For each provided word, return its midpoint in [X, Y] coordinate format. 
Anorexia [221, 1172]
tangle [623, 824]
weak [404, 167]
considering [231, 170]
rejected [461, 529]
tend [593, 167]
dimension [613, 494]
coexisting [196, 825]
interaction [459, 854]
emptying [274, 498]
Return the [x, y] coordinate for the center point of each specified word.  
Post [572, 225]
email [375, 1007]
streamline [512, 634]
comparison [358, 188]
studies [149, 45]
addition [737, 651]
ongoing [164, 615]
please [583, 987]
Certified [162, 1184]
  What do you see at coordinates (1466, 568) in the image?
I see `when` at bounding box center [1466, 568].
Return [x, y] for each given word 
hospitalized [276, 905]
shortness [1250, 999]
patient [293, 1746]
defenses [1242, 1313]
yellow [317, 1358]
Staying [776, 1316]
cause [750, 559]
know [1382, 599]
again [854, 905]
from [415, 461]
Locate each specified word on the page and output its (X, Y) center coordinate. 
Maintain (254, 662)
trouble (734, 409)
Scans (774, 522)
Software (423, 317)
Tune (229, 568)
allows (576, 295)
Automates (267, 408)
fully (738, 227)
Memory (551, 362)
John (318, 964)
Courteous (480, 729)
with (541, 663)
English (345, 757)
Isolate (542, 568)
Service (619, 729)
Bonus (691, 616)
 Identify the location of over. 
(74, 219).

================================

**Условия задания:**
Перепишите все пункты выше, заменив "word" на "token". Остальное должно остаться без изменений.

**Образец решения:**
For each provided token, return its midpoint in [X, Y] coordinate format. 
Anorexia [221, 1172]
tangle [623, 824]
weak [404, 167]
considering [231, 170]
rejected [461, 529]
tend [593, 167]
dimension [613, 494]
coexisting [196, 825]
interaction [459, 854]
emptying [274, 498]
Return the [x, y] coordinate for the center point of each specified token.  
Post [572, 225]
email [375, 1007]
streamline [512, 634]
comparison [358, 188]
studies [149, 45]
addition [737, 651]
ongoing [164, 615]
please [583, 987]
Certified [162, 1184]
  What do you see at coordinates (1466, 568) in the image?
I see `when` at bounding box center [1466, 568].
Return [x, y] for each given token 
hospitalized [276, 905]
shortness [1250, 999]
patient [293, 1746]
defenses [1242, 1313]
yellow [317, 1358]
Staying [776, 1316]
cause [750, 559]
know [1382, 599]
again [854, 905]
from [415, 461]
Locate each specified token on the page and output its (X, Y) center coordinate. 
Maintain (254, 662)
trouble (734, 409)
Scans (774, 522)
Software (423, 317)
Tune (229, 568)
allows (576, 295)
Automates (267, 408)
fully (738, 227)
Memory (551, 362)
John (318, 964)
Courteous (480, 729)
with (541, 663)
English (345, 757)
Isolate (542, 568)
Service (619, 729)
Bonus (691, 616)
 Identify the location of over. 
(74, 219).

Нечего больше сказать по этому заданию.